What the task requires => Could you reproduce, from the records below, everything from the line with "Asia Magharibi (237, 77)" down to the line with "Dunia (139, 77)", keeping both of those lines and changing nothing?

Supplied material =>
..............................

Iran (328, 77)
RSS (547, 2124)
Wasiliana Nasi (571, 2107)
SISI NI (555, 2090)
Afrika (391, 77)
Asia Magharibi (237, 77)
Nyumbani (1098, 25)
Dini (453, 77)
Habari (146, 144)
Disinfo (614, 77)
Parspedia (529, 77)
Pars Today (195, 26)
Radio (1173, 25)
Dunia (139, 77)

..............................

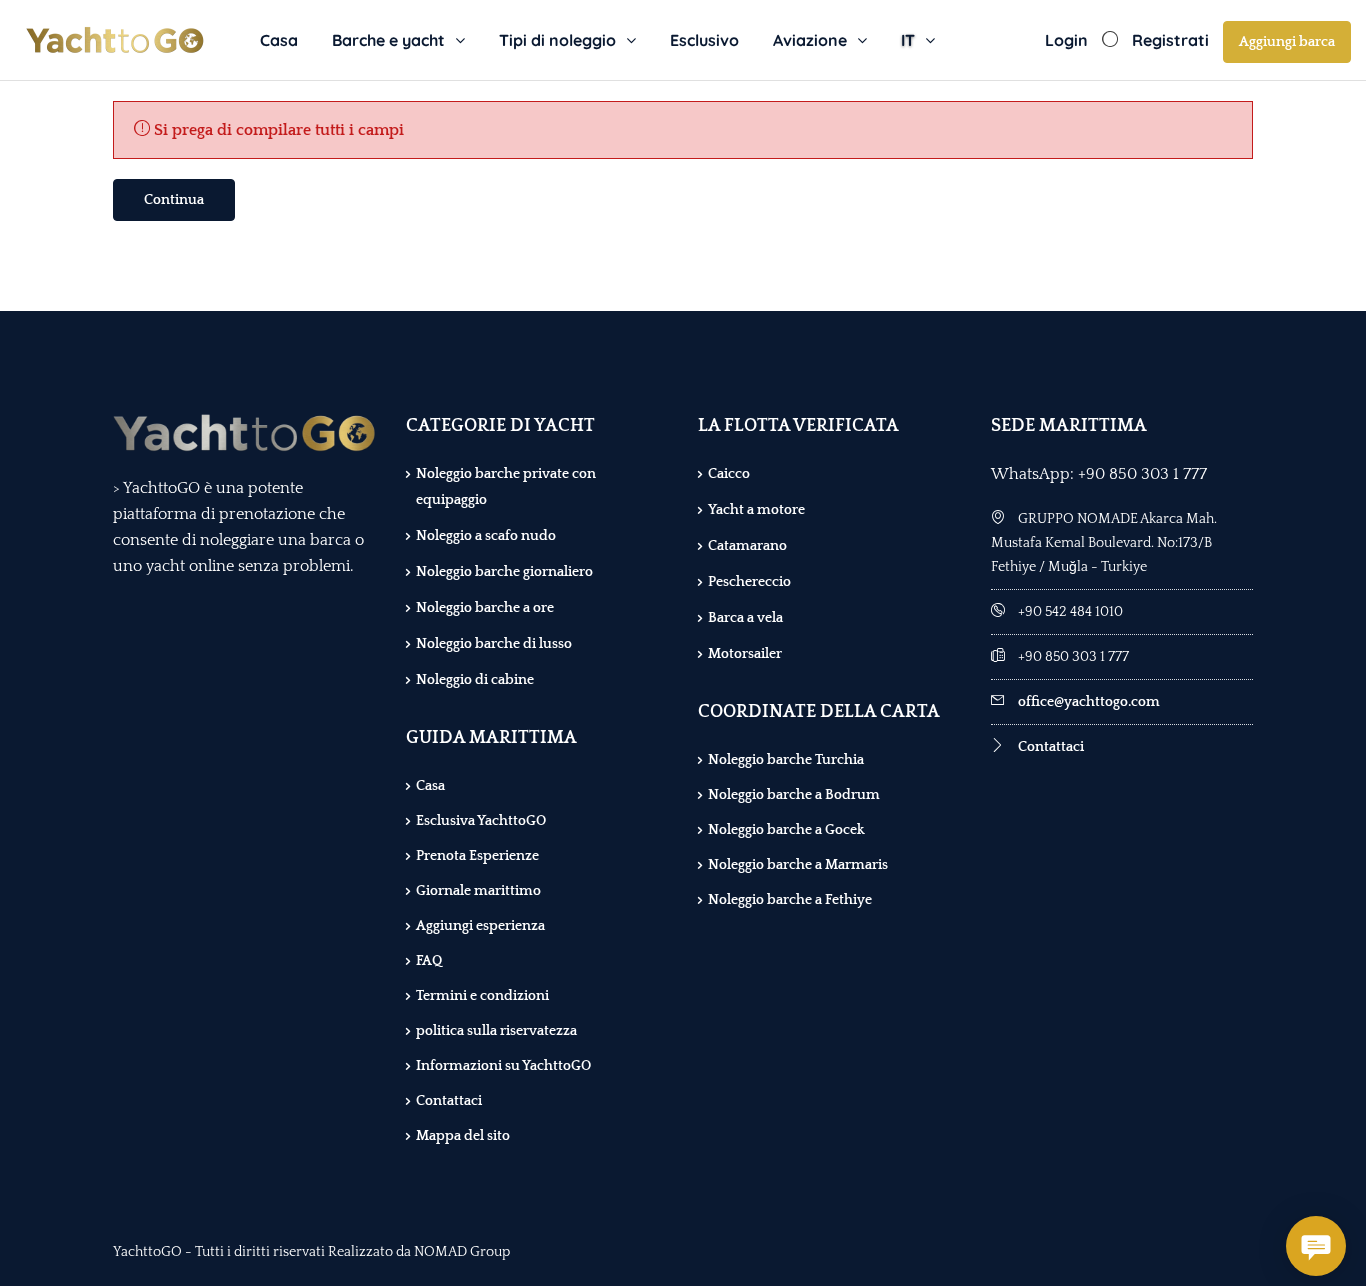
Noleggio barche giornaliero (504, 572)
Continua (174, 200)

..............................

Reply =>
Asia Magharibi (237, 77)
Nyumbani (1098, 25)
Dini (453, 77)
Habari (146, 144)
Disinfo (614, 77)
Parspedia (529, 77)
Pars Today (195, 26)
Radio (1173, 25)
Dunia (139, 77)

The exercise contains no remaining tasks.